**Passage**
## Persistence and global stability in discrete models of Lotka–Volterra type.(English)Zbl 1124.39011

Consider $$N_{io}> 0$$, $$N_{ip}\geq 0$$ for $$1\leq i\leq n$$ and $$p\leq 0$$, $$a_i> 0$$, $$c_i\in\mathbb{R}$$, $$a_{ij}\in\mathbb{R}$$, $$a_i+ a_{ii}> 0$$, $$k_{ij}\geq 0$$ for $$1\leq i\leq n$$, $$1\leq j\leq n$$ and the persistence and global asymptotic stability of the discrete models of Lotka-Volterra type $\begin{gathered} N_i(p+1)= N_{ip}\exp\Biggl\{c_i- a_i N_i(p)- \sum^n_{j=1} a_{ij} N_j(p- k_{ij})\Biggr\},\;p\geq 0,\;1\leq i\leq n,\\ N_i(p)= N_{ip},\quad p\leq 0,\quad 1\leq i\leq n.\end{gathered}\tag{1}$ The author proves that, under some assumptions, all solutions $$N_i(p)$$, $$1\leq i\leq n$$, of (1) are positive and bounded above, the system is persistent and the positive equilibrium of (1) is globally asymptotically stable for any $$k_{ij}\geq 0$$, $$1\leq i\leq n$$, $$1\leq j\leq n$$.

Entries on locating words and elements
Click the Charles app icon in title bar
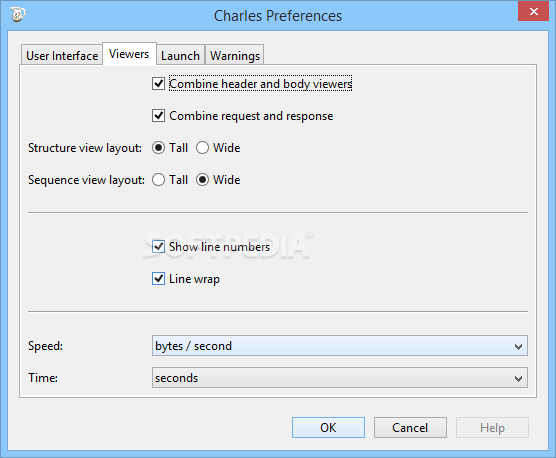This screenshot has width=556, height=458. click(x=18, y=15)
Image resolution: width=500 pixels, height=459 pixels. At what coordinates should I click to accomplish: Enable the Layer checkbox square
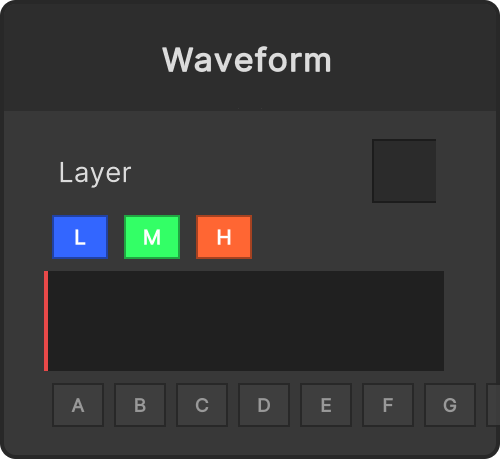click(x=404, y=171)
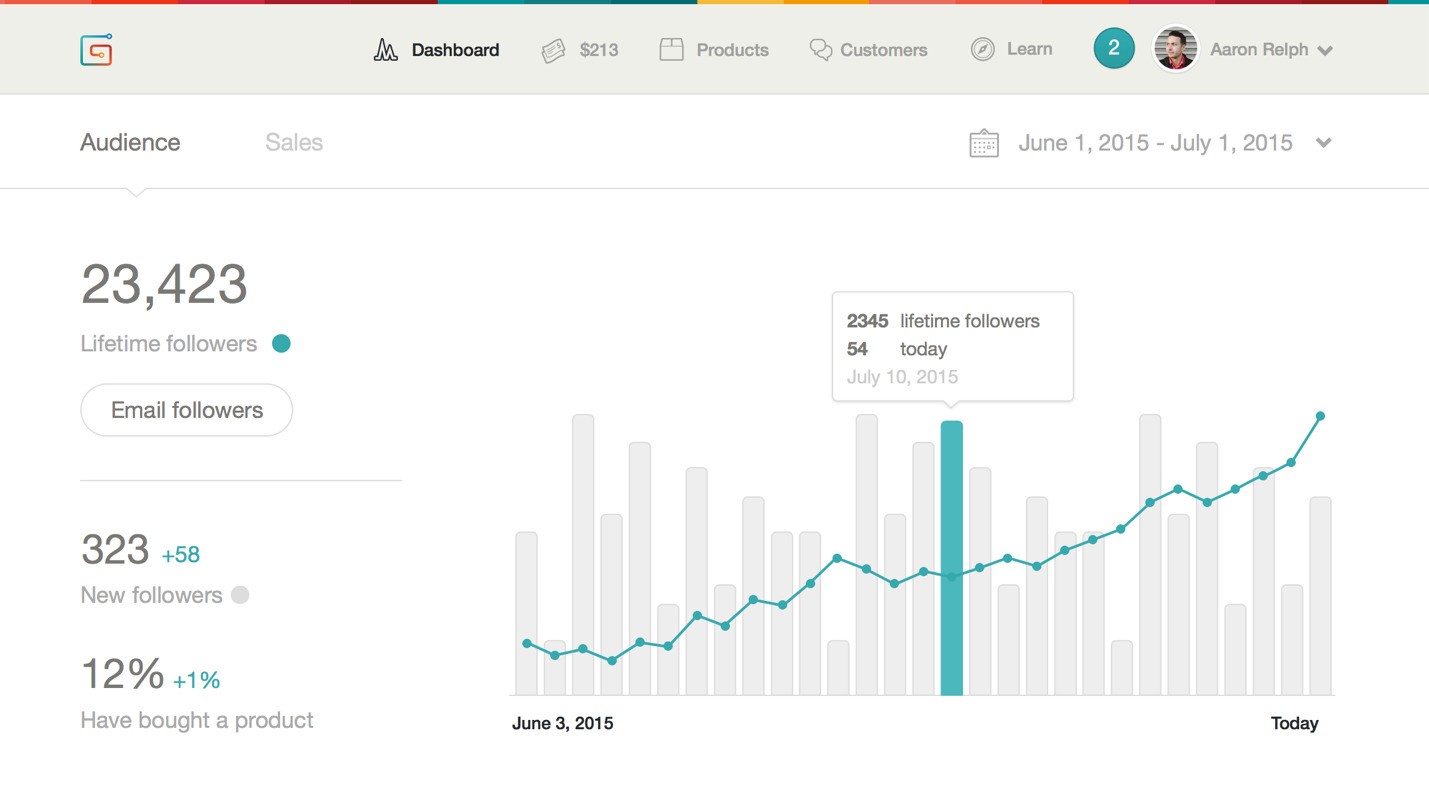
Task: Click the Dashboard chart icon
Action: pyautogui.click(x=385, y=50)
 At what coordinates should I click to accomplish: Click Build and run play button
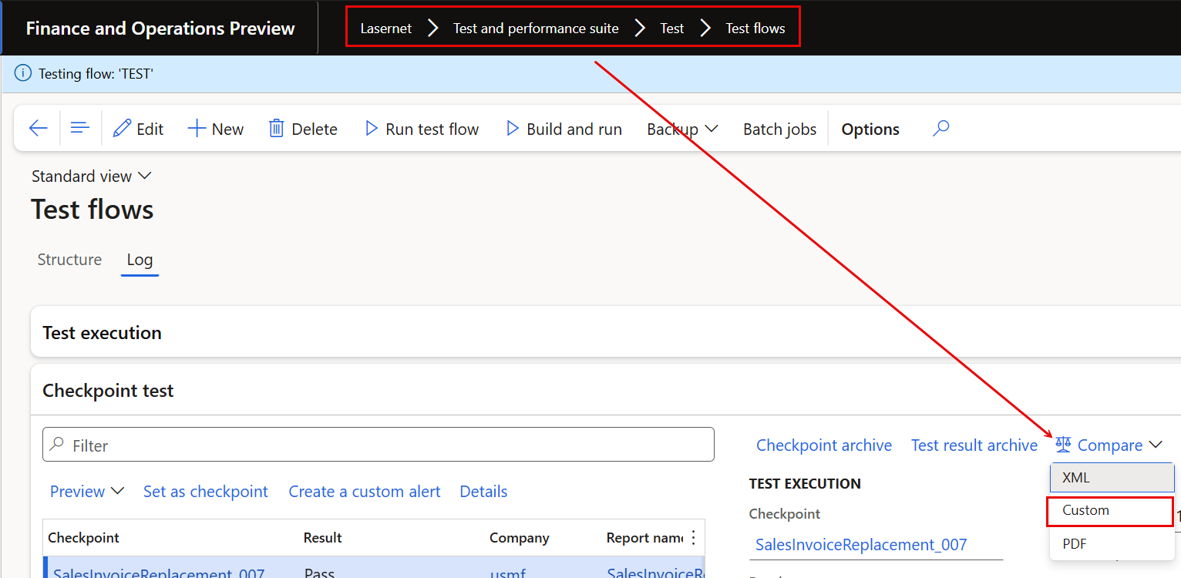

**Objectives**
**a)** In the Lotka–Volterra abstract, what does the author prove about the positive equilibrium of (1)?
**b)** In the entries, change "checkbox" to "tick box" and reproduce the lines between the one holding "Image resolution: width=500" and the one holding "Action: pyautogui.click(x=385, y=50)", inclusive. Leave the pictures out.

**Answers provided**
**a)** The positive equilibrium of (1) is globally asymptotically stable for any k_ij ≥ 0.

**b)**
Image resolution: width=500 pixels, height=459 pixels. At what coordinates should I click to accomplish: Enable the Layer tick box square
click(x=404, y=171)
Task: Click the Dashboard chart icon
Action: pyautogui.click(x=385, y=50)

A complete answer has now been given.